PRESENTS AND PACKAGES
Yesterday, a
largish package arrived. I woke up to
the insistent ring of the door-bell well before my normal nine o’ clock. When I
came down bleary-eyed and crotchety, there he was. The delivery-man was more
impatient than I was, so I reminded myself that he had to do a lot of this recently.
I restrained myself from remarking about his lovely smile and
grimaced instead.
I weighed
the carton in my hand; could it be the lap-top my son had been threatening to
buy me? I hoped not. We have five or six
lap-tops in this house in various stages of distress – we even have a purple
one because that’s Asha’s (my screen-addicted granddaughter who is ten years,
going on sixteen) colour of the month. Thank God, the parcel was light, a
plastic toy, I thought.
Later my son
opened it; it was a ‘computer on a stick’ for his use, not a gift. Marvel of
marvels! It was the size of a large match-box with brown wrapping paper filling
up the rest of the space. inside a box fit to hold a toaster. Which rain forest
got the chop for this one? I wondered as I threw the paper and the carton into
my garden-shed, which is groaning with a surfeit of cartons and paper. And the
house is fast filling up with junk.
Paper, mind
you, is a vast improvement on those bubbles that have a mind of their own. They
refuse to be marshalled into sheds – they break free and float. So you end up
with a tsunami of recalcitrant shapes around wherever you walk.
And then
there is the Styrofoam, which crumbles and gets up my nose. I have to get rid
of that before my puppy chokes on it. Another hour and I will be choking on it
I recall,
with nostalgia the Christmases when my boys were toddlers and got just one toy
each. We adults went without; there was no habit of buying gifts for grown-ups.

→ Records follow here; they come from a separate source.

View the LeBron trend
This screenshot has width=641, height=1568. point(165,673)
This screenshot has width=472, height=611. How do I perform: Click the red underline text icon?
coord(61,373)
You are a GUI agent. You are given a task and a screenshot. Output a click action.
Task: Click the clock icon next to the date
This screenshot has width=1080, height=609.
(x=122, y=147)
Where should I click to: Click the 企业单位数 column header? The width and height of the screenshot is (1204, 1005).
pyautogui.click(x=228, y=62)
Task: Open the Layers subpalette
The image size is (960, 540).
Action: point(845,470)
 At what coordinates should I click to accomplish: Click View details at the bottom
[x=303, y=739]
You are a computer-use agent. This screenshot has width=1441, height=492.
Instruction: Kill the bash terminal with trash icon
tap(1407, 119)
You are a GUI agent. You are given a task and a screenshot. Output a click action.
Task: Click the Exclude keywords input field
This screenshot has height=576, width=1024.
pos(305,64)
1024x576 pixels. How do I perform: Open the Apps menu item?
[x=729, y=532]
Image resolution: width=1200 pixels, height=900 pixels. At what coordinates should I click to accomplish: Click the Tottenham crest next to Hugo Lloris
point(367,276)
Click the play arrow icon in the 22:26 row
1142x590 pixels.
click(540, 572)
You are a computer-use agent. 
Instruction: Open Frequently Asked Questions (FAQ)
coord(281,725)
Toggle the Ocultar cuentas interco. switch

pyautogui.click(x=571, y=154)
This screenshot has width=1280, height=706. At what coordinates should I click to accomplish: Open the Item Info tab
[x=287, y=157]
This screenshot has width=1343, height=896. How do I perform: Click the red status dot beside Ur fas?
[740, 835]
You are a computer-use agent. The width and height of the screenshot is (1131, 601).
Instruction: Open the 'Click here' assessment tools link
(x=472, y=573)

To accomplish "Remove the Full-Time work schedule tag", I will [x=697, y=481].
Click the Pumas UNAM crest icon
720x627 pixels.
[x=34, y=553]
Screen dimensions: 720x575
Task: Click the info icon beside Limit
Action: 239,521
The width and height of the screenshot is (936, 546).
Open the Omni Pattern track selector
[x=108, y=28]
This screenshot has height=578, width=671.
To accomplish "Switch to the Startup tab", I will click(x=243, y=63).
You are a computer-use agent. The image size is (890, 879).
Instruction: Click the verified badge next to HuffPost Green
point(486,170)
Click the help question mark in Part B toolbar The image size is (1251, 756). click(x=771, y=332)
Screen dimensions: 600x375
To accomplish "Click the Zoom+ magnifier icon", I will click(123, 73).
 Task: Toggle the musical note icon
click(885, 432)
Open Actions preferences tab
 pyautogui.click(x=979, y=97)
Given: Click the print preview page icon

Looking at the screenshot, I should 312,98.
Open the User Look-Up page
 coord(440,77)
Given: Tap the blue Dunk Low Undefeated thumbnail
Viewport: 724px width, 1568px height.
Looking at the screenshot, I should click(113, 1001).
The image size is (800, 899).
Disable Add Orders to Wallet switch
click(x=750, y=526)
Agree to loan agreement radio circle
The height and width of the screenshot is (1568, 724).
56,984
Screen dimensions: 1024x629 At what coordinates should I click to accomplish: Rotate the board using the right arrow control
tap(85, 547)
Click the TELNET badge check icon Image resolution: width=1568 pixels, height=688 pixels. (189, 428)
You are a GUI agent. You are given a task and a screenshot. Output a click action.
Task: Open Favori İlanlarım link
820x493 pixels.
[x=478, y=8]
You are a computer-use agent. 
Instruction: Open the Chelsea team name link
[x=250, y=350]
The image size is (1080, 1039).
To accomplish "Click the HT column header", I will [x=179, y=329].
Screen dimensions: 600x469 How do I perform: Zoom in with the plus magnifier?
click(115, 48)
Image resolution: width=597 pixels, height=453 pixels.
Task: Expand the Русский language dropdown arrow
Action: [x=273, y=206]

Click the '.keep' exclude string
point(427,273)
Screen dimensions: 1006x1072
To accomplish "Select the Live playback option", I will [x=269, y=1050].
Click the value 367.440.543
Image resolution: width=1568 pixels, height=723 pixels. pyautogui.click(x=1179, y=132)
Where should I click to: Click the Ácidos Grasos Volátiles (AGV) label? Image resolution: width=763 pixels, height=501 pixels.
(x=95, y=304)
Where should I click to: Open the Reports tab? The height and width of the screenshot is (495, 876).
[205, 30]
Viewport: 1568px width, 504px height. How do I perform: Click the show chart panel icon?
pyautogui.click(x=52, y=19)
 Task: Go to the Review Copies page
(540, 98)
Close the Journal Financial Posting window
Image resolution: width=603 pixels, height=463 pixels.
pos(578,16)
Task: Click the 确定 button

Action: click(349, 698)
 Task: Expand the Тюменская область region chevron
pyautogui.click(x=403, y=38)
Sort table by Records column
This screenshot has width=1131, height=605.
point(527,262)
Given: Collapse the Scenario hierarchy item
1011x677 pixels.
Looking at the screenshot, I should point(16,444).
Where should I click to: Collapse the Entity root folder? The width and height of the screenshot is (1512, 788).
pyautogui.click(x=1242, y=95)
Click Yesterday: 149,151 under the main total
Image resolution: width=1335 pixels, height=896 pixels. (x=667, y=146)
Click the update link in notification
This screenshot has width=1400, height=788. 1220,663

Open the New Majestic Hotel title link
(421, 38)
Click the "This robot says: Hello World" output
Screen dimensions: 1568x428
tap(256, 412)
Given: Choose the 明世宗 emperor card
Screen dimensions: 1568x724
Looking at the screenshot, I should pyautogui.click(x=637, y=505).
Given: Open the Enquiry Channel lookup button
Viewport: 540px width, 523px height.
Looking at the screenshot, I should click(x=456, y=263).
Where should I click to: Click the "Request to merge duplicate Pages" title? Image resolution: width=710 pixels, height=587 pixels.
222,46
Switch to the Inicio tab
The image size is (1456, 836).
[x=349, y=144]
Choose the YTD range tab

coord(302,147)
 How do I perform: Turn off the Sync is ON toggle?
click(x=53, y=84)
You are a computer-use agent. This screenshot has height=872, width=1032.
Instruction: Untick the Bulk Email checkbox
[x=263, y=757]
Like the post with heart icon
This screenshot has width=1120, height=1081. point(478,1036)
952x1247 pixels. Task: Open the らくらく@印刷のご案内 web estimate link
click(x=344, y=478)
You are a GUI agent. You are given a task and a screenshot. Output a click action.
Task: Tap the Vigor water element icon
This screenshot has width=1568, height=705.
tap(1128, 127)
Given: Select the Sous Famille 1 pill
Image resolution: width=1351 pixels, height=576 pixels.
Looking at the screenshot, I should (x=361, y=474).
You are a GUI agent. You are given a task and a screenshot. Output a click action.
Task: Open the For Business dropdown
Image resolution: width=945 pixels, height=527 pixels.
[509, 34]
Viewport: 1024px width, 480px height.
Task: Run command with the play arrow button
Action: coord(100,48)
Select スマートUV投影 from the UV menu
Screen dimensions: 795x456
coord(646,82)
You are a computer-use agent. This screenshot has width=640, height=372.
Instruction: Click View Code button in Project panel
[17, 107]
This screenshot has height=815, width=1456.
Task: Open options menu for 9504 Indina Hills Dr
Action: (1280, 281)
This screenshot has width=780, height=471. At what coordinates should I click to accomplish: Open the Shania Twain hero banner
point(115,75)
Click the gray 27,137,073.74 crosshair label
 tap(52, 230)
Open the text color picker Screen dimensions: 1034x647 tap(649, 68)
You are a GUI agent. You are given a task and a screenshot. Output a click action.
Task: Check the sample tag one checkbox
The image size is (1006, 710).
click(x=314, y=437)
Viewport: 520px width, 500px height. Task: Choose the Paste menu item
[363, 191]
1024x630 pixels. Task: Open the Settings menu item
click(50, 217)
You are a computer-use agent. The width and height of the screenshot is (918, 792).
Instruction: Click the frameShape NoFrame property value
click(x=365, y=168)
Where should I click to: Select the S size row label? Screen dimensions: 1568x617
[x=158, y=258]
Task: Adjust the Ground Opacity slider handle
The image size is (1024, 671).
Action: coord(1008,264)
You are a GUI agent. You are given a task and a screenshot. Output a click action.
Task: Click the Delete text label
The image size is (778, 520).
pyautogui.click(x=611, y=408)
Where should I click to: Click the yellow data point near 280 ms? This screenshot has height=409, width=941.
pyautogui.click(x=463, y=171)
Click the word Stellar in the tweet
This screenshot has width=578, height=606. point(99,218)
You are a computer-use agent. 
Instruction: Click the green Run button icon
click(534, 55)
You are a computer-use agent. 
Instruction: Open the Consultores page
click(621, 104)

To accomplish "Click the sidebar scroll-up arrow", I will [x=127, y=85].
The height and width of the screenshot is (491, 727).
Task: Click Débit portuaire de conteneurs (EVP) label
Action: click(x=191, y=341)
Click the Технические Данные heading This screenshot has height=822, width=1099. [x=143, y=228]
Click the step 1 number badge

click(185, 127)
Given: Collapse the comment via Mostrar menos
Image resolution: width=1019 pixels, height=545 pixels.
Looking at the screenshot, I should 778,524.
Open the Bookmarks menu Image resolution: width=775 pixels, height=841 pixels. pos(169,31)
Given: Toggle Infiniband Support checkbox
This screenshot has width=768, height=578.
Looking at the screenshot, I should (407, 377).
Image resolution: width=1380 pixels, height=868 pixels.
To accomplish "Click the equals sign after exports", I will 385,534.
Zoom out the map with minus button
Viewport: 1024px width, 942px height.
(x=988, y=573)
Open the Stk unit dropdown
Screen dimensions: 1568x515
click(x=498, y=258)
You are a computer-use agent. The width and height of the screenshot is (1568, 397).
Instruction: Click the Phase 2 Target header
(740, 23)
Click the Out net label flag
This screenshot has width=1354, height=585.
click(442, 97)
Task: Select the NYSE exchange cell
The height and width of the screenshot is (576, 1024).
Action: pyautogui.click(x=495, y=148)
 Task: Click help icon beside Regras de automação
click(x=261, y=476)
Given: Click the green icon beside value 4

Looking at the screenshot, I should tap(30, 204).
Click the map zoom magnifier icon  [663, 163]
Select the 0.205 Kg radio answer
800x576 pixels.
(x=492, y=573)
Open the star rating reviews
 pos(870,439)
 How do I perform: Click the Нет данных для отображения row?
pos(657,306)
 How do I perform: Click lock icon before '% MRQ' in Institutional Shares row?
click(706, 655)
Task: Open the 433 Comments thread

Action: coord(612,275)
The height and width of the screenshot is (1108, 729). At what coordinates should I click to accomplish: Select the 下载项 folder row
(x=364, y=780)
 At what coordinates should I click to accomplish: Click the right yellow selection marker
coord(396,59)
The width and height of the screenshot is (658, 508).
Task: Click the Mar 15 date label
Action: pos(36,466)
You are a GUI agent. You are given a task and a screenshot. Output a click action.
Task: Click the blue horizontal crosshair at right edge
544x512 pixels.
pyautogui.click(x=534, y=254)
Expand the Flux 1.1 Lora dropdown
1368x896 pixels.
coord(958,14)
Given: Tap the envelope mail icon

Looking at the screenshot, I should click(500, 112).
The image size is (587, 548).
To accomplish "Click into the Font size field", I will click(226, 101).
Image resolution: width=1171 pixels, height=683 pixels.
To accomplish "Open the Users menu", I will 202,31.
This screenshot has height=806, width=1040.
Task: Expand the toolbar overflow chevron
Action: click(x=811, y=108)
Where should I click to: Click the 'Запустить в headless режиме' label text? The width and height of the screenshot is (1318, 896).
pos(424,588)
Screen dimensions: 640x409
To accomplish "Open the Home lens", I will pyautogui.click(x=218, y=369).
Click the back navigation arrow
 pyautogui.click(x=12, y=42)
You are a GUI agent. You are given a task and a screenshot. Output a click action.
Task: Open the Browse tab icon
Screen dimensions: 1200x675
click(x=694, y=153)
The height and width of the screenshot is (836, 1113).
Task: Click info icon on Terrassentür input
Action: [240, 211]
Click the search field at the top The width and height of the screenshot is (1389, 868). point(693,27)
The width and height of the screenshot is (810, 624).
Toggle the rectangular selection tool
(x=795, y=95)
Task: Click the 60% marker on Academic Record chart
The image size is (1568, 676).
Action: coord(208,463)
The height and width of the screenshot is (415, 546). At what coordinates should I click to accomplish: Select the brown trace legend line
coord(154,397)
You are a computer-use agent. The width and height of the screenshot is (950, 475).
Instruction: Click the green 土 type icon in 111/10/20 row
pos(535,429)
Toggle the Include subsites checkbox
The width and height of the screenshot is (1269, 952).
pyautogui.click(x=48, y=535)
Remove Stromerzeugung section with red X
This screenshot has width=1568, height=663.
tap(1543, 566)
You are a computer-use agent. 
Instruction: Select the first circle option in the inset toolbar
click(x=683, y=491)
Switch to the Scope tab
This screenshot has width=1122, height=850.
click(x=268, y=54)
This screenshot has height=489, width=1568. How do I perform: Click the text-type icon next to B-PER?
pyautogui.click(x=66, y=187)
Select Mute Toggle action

Christmas didn’t cost much, and in India, before I married my Sri-Lankan
husband, gifts never happened. Christmas did not cost at all.
In Kerala
the big day of the year was Onam. The floor of each veranda would have a pookkalam, a design with flowers,
collected by children from gardens and open ground. Onam meant new clothes for
all and a big vegetarian meal. There would be payasam, rich, creamy and sugary for dessert. There were no
packages to clean up after, then and now.
When I look
at the land-slide of coloured parcels piled under our Christmas tree, I wonder
about the children who don’t get anything at all. This year there will be more
than usual due to our Chancellor and his CUTS. I feel guilty about the casual
profligacy in our house-hold.
And the new
hillock of paper we will deal with tomorrow. And the junk which will fill up
the breathing spaces in our home.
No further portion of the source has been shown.